Dataset content

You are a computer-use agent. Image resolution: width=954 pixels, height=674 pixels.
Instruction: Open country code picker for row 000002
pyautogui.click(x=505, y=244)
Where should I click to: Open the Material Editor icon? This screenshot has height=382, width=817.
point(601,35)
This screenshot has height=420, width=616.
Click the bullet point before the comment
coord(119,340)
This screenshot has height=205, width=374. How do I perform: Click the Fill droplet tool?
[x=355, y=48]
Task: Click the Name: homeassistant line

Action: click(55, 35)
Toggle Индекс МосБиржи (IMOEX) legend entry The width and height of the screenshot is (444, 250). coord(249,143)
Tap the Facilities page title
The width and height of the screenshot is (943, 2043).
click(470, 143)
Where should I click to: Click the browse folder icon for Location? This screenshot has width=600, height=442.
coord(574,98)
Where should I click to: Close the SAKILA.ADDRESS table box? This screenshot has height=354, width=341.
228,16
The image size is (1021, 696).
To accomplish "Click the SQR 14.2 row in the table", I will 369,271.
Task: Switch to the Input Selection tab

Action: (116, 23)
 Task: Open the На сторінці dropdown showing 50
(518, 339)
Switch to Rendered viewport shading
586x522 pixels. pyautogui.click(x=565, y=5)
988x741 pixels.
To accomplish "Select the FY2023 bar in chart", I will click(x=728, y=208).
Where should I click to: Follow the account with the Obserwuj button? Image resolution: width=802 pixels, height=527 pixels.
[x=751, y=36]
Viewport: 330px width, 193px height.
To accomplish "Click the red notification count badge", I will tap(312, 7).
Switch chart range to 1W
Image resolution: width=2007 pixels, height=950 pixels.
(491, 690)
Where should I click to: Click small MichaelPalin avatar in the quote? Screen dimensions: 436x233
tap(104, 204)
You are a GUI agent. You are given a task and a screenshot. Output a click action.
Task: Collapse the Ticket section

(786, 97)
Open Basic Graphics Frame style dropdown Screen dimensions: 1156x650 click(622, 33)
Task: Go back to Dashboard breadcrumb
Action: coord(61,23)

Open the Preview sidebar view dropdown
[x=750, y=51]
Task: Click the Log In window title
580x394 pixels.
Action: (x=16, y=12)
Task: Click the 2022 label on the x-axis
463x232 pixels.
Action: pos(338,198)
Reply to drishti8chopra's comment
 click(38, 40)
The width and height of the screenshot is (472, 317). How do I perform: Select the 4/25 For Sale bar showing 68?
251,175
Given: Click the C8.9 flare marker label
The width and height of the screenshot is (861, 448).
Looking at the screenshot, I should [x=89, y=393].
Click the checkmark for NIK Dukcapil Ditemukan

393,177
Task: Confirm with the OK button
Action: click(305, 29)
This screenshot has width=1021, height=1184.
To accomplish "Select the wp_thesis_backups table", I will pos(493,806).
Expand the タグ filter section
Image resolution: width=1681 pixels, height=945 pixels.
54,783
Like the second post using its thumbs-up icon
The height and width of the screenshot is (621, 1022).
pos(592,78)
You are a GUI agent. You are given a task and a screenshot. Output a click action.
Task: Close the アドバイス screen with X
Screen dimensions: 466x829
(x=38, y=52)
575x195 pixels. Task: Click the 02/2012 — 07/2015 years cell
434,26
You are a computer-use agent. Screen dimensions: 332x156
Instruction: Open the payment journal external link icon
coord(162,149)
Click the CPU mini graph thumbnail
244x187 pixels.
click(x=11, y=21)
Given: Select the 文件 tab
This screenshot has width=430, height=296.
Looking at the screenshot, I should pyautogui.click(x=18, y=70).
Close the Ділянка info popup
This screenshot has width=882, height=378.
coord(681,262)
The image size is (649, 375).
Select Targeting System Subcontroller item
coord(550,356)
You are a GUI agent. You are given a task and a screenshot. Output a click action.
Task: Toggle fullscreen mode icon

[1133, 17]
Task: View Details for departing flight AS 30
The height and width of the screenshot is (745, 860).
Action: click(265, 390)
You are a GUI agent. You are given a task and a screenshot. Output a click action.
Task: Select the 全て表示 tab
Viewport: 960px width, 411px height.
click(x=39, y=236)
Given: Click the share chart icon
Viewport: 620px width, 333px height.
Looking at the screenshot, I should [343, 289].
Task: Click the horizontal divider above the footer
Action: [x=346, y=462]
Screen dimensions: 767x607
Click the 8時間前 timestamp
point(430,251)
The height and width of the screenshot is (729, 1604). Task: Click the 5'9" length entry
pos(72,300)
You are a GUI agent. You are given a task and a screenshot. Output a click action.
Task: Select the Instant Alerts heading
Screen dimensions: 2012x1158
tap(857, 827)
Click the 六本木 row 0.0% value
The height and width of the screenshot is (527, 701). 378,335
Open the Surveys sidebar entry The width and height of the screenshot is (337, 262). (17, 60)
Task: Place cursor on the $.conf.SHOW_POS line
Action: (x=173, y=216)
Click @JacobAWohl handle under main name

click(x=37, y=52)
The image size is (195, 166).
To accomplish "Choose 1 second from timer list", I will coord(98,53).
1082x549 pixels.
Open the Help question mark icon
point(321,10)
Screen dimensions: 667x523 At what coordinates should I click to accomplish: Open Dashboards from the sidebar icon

Goal of the exercise
The records above should be printed in full, exactly as they appear.

Answer box
You are a computer-use agent. Image resolution: width=954 pixels, height=674 pixels.
Instruction: Open country code picker for row 000002
pyautogui.click(x=505, y=244)
Where should I click to: Open the Material Editor icon? This screenshot has height=382, width=817.
point(601,35)
This screenshot has height=420, width=616.
Click the bullet point before the comment
coord(119,340)
This screenshot has height=205, width=374. How do I perform: Click the Fill droplet tool?
[x=355, y=48]
Task: Click the Name: homeassistant line

Action: click(55, 35)
Toggle Индекс МосБиржи (IMOEX) legend entry The width and height of the screenshot is (444, 250). coord(249,143)
Tap the Facilities page title
The width and height of the screenshot is (943, 2043).
click(470, 143)
Where should I click to: Click the browse folder icon for Location? This screenshot has width=600, height=442.
coord(574,98)
Where should I click to: Close the SAKILA.ADDRESS table box? This screenshot has height=354, width=341.
228,16
The image size is (1021, 696).
To accomplish "Click the SQR 14.2 row in the table", I will 369,271.
Task: Switch to the Input Selection tab

Action: (116, 23)
 Task: Open the На сторінці dropdown showing 50
(518, 339)
Switch to Rendered viewport shading
586x522 pixels. pyautogui.click(x=565, y=5)
988x741 pixels.
To accomplish "Select the FY2023 bar in chart", I will click(x=728, y=208).
Where should I click to: Follow the account with the Obserwuj button? Image resolution: width=802 pixels, height=527 pixels.
[x=751, y=36]
Viewport: 330px width, 193px height.
To accomplish "Click the red notification count badge", I will tap(312, 7).
Switch chart range to 1W
Image resolution: width=2007 pixels, height=950 pixels.
(491, 690)
Where should I click to: Click small MichaelPalin avatar in the quote? Screen dimensions: 436x233
tap(104, 204)
You are a GUI agent. You are given a task and a screenshot. Output a click action.
Task: Collapse the Ticket section

(786, 97)
Open Basic Graphics Frame style dropdown Screen dimensions: 1156x650 click(622, 33)
Task: Go back to Dashboard breadcrumb
Action: coord(61,23)

Open the Preview sidebar view dropdown
[x=750, y=51]
Task: Click the Log In window title
580x394 pixels.
Action: (x=16, y=12)
Task: Click the 2022 label on the x-axis
463x232 pixels.
Action: pos(338,198)
Reply to drishti8chopra's comment
 click(38, 40)
The width and height of the screenshot is (472, 317). How do I perform: Select the 4/25 For Sale bar showing 68?
251,175
Given: Click the C8.9 flare marker label
The width and height of the screenshot is (861, 448).
Looking at the screenshot, I should [x=89, y=393].
Click the checkmark for NIK Dukcapil Ditemukan

393,177
Task: Confirm with the OK button
Action: click(305, 29)
This screenshot has width=1021, height=1184.
To accomplish "Select the wp_thesis_backups table", I will pos(493,806).
Expand the タグ filter section
Image resolution: width=1681 pixels, height=945 pixels.
54,783
Like the second post using its thumbs-up icon
The height and width of the screenshot is (621, 1022).
pos(592,78)
You are a GUI agent. You are given a task and a screenshot. Output a click action.
Task: Close the アドバイス screen with X
Screen dimensions: 466x829
(x=38, y=52)
575x195 pixels. Task: Click the 02/2012 — 07/2015 years cell
434,26
You are a computer-use agent. Screen dimensions: 332x156
Instruction: Open the payment journal external link icon
coord(162,149)
Click the CPU mini graph thumbnail
244x187 pixels.
click(x=11, y=21)
Given: Select the 文件 tab
This screenshot has width=430, height=296.
Looking at the screenshot, I should pyautogui.click(x=18, y=70).
Close the Ділянка info popup
This screenshot has width=882, height=378.
coord(681,262)
The image size is (649, 375).
Select Targeting System Subcontroller item
coord(550,356)
You are a GUI agent. You are given a task and a screenshot. Output a click action.
Task: Toggle fullscreen mode icon

[1133, 17]
Task: View Details for departing flight AS 30
The height and width of the screenshot is (745, 860).
Action: click(265, 390)
You are a GUI agent. You are given a task and a screenshot. Output a click action.
Task: Select the 全て表示 tab
Viewport: 960px width, 411px height.
click(x=39, y=236)
Given: Click the share chart icon
Viewport: 620px width, 333px height.
Looking at the screenshot, I should [343, 289].
Task: Click the horizontal divider above the footer
Action: [x=346, y=462]
Screen dimensions: 767x607
Click the 8時間前 timestamp
point(430,251)
The height and width of the screenshot is (729, 1604). Task: Click the 5'9" length entry
pos(72,300)
You are a GUI agent. You are given a task and a screenshot. Output a click action.
Task: Select the Instant Alerts heading
Screen dimensions: 2012x1158
tap(857, 827)
Click the 六本木 row 0.0% value
The height and width of the screenshot is (527, 701). 378,335
Open the Surveys sidebar entry The width and height of the screenshot is (337, 262). (17, 60)
Task: Place cursor on the $.conf.SHOW_POS line
Action: (x=173, y=216)
Click @JacobAWohl handle under main name

click(x=37, y=52)
The image size is (195, 166).
To accomplish "Choose 1 second from timer list", I will coord(98,53).
1082x549 pixels.
Open the Help question mark icon
point(321,10)
Screen dimensions: 667x523 At what coordinates should I click to accomplish: Open Dashboards from the sidebar icon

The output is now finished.